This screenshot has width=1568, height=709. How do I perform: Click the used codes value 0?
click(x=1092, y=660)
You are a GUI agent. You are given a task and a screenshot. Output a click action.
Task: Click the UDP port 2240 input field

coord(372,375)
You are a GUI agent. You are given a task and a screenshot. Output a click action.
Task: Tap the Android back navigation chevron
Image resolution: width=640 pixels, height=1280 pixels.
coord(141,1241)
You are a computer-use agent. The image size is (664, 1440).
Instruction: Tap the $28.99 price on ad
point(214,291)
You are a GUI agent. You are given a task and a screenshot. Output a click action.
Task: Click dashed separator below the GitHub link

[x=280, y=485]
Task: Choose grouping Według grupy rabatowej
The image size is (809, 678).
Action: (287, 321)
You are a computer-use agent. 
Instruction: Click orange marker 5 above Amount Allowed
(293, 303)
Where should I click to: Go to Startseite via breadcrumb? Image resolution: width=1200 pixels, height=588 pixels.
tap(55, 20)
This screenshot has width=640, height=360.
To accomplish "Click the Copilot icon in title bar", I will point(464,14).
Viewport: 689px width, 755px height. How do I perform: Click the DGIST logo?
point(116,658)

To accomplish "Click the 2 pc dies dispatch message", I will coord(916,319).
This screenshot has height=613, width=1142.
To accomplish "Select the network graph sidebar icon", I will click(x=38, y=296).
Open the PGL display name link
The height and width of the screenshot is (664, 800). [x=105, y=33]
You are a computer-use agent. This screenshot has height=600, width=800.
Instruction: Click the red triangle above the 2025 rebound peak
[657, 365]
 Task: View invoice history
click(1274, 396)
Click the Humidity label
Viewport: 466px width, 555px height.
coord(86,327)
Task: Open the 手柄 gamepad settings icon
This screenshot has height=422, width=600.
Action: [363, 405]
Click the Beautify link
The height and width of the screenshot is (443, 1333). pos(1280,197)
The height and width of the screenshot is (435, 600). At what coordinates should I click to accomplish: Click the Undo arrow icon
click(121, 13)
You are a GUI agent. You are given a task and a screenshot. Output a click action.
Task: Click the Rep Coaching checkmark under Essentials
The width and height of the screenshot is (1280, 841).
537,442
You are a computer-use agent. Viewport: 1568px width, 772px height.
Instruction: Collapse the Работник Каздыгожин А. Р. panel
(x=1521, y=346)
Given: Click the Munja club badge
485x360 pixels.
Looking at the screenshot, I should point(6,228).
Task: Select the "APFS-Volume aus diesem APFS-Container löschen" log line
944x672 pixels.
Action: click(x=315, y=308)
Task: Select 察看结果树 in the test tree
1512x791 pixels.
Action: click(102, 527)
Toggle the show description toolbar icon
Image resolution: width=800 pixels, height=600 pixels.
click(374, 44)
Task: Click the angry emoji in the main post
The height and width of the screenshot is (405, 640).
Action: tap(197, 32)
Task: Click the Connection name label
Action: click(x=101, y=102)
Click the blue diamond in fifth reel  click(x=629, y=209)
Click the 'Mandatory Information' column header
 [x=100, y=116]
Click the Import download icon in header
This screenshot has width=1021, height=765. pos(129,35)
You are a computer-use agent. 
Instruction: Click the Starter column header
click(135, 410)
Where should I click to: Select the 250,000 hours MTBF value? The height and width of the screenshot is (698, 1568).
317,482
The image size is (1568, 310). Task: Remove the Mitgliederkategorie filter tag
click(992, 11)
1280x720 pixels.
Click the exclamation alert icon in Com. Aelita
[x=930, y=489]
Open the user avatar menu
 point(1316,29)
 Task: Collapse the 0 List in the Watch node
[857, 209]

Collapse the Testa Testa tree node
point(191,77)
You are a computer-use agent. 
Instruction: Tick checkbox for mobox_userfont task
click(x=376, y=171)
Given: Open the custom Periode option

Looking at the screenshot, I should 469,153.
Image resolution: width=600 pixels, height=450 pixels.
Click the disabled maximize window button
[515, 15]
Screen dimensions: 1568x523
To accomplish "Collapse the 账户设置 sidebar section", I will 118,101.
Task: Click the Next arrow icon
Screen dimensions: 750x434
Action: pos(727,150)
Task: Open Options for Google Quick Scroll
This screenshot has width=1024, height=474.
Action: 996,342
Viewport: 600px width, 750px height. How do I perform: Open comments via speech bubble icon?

-=-=-=-=-

§ ACTIVITY
Retype the lines above, keeping every character.

§ OUTPUT FOR THIS TASK
This screenshot has width=1568, height=709. How do I perform: Click the used codes value 0?
click(x=1092, y=660)
You are a GUI agent. You are given a task and a screenshot. Output a click action.
Task: Click the UDP port 2240 input field

coord(372,375)
You are a GUI agent. You are given a task and a screenshot. Output a click action.
Task: Tap the Android back navigation chevron
Image resolution: width=640 pixels, height=1280 pixels.
coord(141,1241)
You are a computer-use agent. The image size is (664, 1440).
Instruction: Tap the $28.99 price on ad
point(214,291)
You are a GUI agent. You are given a task and a screenshot. Output a click action.
Task: Click dashed separator below the GitHub link

[x=280, y=485]
Task: Choose grouping Według grupy rabatowej
The image size is (809, 678).
Action: (287, 321)
You are a computer-use agent. 
Instruction: Click orange marker 5 above Amount Allowed
(293, 303)
Where should I click to: Go to Startseite via breadcrumb? Image resolution: width=1200 pixels, height=588 pixels.
tap(55, 20)
This screenshot has width=640, height=360.
To accomplish "Click the Copilot icon in title bar", I will point(464,14).
Viewport: 689px width, 755px height. How do I perform: Click the DGIST logo?
point(116,658)

To accomplish "Click the 2 pc dies dispatch message", I will coord(916,319).
This screenshot has height=613, width=1142.
To accomplish "Select the network graph sidebar icon", I will click(x=38, y=296).
Open the PGL display name link
The height and width of the screenshot is (664, 800). [x=105, y=33]
You are a computer-use agent. This screenshot has height=600, width=800.
Instruction: Click the red triangle above the 2025 rebound peak
[657, 365]
 Task: View invoice history
click(1274, 396)
Click the Humidity label
Viewport: 466px width, 555px height.
coord(86,327)
Task: Open the 手柄 gamepad settings icon
This screenshot has height=422, width=600.
Action: [363, 405]
Click the Beautify link
The height and width of the screenshot is (443, 1333). pos(1280,197)
The height and width of the screenshot is (435, 600). At what coordinates should I click to accomplish: Click the Undo arrow icon
click(121, 13)
You are a GUI agent. You are given a task and a screenshot. Output a click action.
Task: Click the Rep Coaching checkmark under Essentials
The width and height of the screenshot is (1280, 841).
537,442
You are a computer-use agent. Viewport: 1568px width, 772px height.
Instruction: Collapse the Работник Каздыгожин А. Р. panel
(x=1521, y=346)
Given: Click the Munja club badge
485x360 pixels.
Looking at the screenshot, I should point(6,228).
Task: Select the "APFS-Volume aus diesem APFS-Container löschen" log line
944x672 pixels.
Action: click(x=315, y=308)
Task: Select 察看结果树 in the test tree
1512x791 pixels.
Action: click(102, 527)
Toggle the show description toolbar icon
Image resolution: width=800 pixels, height=600 pixels.
click(374, 44)
Task: Click the angry emoji in the main post
The height and width of the screenshot is (405, 640).
Action: tap(197, 32)
Task: Click the Connection name label
Action: click(x=101, y=102)
Click the blue diamond in fifth reel  click(x=629, y=209)
Click the 'Mandatory Information' column header
 [x=100, y=116]
Click the Import download icon in header
This screenshot has width=1021, height=765. pos(129,35)
You are a computer-use agent. 
Instruction: Click the Starter column header
click(135, 410)
Where should I click to: Select the 250,000 hours MTBF value? The height and width of the screenshot is (698, 1568).
317,482
The image size is (1568, 310). Task: Remove the Mitgliederkategorie filter tag
click(992, 11)
1280x720 pixels.
Click the exclamation alert icon in Com. Aelita
[x=930, y=489]
Open the user avatar menu
 point(1316,29)
 Task: Collapse the 0 List in the Watch node
[857, 209]

Collapse the Testa Testa tree node
point(191,77)
You are a computer-use agent. 
Instruction: Tick checkbox for mobox_userfont task
click(x=376, y=171)
Given: Open the custom Periode option

Looking at the screenshot, I should 469,153.
Image resolution: width=600 pixels, height=450 pixels.
Click the disabled maximize window button
[515, 15]
Screen dimensions: 1568x523
To accomplish "Collapse the 账户设置 sidebar section", I will 118,101.
Task: Click the Next arrow icon
Screen dimensions: 750x434
Action: pos(727,150)
Task: Open Options for Google Quick Scroll
This screenshot has width=1024, height=474.
Action: 996,342
Viewport: 600px width, 750px height. How do I perform: Open comments via speech bubble icon?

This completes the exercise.